The end of developers? The world’s first AI software engineer, Devin – now developers enter the AI era!
Could this become reality one day? It seems the day when such thoughts become reality is not far off.
The world’s first AI software engineer, Devin, has been released and is causing quite a stir.
Developed by Cognition in the USA, Devin is the world’s first AI software engineer.
Although there are not enough use cases yet to make an accurate assessment, if it works as shown in the demo videos, it could mark a significant milestone in the field of AI software.
- Development Process of Devin
The development of Devin is based on high technical expertise and innovative AI research. The initial goal was to integrate long-term thinking and planning capabilities into AI. To achieve this, the development team focused on machine learning, natural language processing, code generation and understanding, and technologies that enable collaborative interaction with humans.
Devin is designed to work in various development tools and environments, mimicking the real software development process.
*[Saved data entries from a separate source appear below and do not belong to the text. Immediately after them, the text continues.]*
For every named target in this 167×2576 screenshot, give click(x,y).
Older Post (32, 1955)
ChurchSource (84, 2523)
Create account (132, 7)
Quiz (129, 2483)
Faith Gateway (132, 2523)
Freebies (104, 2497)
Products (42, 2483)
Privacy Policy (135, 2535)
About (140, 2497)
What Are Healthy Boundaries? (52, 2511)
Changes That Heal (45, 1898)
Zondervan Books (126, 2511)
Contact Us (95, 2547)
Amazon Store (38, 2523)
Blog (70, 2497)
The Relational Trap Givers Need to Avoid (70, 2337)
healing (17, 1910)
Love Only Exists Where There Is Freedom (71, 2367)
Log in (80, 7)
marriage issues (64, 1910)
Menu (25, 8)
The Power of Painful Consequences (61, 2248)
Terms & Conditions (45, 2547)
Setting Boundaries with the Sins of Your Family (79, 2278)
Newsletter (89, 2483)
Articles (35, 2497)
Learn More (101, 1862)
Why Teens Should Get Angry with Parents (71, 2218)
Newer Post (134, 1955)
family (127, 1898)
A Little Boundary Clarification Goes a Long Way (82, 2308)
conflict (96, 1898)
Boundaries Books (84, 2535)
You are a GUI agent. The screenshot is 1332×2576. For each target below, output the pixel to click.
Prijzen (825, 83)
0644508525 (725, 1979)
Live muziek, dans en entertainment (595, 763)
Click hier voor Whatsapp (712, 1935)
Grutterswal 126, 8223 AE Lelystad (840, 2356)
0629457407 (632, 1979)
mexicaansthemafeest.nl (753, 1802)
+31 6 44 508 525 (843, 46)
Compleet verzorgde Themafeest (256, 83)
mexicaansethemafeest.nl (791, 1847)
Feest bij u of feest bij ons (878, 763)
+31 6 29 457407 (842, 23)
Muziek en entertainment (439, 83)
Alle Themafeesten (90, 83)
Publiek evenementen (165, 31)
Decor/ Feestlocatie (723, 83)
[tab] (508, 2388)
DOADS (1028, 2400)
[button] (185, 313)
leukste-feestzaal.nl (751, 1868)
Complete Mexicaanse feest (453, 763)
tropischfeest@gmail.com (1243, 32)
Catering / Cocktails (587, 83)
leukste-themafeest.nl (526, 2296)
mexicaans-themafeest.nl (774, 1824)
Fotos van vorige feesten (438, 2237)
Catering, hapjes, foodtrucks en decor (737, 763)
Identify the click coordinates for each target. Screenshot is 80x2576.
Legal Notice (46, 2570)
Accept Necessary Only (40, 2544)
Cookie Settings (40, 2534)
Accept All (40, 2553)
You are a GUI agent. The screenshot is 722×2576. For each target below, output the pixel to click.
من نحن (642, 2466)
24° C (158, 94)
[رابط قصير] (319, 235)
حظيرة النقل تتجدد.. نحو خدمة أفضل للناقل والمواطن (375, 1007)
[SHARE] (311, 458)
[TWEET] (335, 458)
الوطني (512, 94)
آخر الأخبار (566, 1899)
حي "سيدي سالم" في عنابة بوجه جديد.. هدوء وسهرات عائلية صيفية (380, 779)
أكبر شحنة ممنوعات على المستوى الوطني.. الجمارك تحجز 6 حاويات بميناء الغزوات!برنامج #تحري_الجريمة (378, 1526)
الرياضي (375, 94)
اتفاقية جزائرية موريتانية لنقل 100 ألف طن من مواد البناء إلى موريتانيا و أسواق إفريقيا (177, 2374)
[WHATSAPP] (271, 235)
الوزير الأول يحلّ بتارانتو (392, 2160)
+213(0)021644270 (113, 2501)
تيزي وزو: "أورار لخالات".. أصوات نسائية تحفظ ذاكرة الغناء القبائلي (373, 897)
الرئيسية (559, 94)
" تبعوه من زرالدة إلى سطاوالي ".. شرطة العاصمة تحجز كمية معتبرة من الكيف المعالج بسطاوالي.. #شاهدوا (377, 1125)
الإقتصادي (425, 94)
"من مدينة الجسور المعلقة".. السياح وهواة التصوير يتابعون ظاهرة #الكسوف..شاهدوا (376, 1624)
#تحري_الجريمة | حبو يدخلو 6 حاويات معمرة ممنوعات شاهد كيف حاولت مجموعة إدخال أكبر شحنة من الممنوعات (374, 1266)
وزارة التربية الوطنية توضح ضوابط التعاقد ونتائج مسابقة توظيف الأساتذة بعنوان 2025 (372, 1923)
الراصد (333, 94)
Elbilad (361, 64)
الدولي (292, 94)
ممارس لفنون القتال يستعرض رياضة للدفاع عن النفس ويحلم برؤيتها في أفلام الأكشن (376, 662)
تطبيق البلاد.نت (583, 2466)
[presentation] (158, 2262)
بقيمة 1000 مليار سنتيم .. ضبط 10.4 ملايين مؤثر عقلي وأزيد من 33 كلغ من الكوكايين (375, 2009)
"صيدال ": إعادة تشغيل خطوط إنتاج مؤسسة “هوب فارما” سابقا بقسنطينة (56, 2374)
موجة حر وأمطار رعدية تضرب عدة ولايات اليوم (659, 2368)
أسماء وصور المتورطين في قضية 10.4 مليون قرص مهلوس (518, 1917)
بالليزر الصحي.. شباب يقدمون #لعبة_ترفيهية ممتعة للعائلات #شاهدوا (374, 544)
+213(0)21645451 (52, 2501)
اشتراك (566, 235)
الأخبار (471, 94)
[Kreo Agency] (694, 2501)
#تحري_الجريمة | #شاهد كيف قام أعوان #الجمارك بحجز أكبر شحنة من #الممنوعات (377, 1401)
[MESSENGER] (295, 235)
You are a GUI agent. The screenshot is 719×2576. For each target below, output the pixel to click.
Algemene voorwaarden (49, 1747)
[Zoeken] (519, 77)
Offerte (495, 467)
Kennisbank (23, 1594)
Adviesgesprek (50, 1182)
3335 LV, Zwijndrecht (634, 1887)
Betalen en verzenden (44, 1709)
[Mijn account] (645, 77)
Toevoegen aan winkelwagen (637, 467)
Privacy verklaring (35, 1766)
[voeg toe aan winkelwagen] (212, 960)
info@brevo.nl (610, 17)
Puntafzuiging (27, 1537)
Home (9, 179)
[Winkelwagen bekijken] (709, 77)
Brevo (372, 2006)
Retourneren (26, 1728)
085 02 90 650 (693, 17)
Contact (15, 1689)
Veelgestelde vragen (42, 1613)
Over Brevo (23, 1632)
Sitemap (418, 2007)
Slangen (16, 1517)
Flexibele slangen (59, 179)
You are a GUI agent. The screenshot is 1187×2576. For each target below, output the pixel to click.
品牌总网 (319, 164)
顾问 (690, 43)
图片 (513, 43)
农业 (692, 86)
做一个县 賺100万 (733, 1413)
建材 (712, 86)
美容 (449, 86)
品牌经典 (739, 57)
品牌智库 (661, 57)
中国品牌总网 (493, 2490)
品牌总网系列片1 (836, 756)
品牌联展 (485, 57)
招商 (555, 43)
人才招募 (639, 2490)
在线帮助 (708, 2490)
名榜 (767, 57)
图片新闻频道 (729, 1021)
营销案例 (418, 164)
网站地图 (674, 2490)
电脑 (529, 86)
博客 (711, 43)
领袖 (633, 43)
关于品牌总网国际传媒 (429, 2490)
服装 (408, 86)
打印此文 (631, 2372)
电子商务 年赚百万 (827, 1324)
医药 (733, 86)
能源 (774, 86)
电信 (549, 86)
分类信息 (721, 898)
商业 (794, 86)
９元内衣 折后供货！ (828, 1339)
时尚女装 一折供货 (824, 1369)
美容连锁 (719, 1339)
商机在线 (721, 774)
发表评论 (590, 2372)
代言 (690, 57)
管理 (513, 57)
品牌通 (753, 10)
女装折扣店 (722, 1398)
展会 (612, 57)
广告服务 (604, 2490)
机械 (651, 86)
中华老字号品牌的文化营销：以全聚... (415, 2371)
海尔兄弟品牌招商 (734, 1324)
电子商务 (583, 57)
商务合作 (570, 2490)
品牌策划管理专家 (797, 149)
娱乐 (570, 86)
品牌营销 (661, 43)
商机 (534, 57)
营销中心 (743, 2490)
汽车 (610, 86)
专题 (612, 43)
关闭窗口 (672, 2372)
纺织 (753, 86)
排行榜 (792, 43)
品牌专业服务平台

Through constant iteration and experimentation, Devin gradually improved its ability to solve real engineering problems. - Tasks Devin Can Perform Devin can perform a variety of tasks, including:
- Learning new technologies and frameworks
- Building and deploying applications from start to finish
- Finding and fixing bugs in codebases
- Training and fine-tuning AI models
- Handling bug reports and feature requests in open-source repositories
- Contributing to mature production repositories
- User Satisfaction Users are highly satisfied with the efficiency and autonomy of this AI. Engineers find value in Devin’s ability to autonomously perform complex tasks and quickly solve problems. Users particularly appreciate Devin’s capability to report progress in real-time and incorporate feedback.
- What Makes Devin Stand Out Devin is expanding the boundaries of AI technology. This AI goes beyond simple task automation to participate in complex problem-solving and creative engineering tasks. Devin’s uniqueness stems from real-time collaboration, continuous learning, and genuine teamwork with humans. These capabilities transform Devin from a mere tool into a core member of the software development team.
- SWE BENCH Test Results
Devin’s performance was evaluated on SWE-bench, a challenging benchmark that requires agents to solve real-world GitHub issues found in open-source projects. Devin successfully resolved 13.86% of the issues end-to-end, significantly surpassing the previous best record of 1.96%. Even when given the exact files to edit, the best previous models could only solve 4.80% of the issues.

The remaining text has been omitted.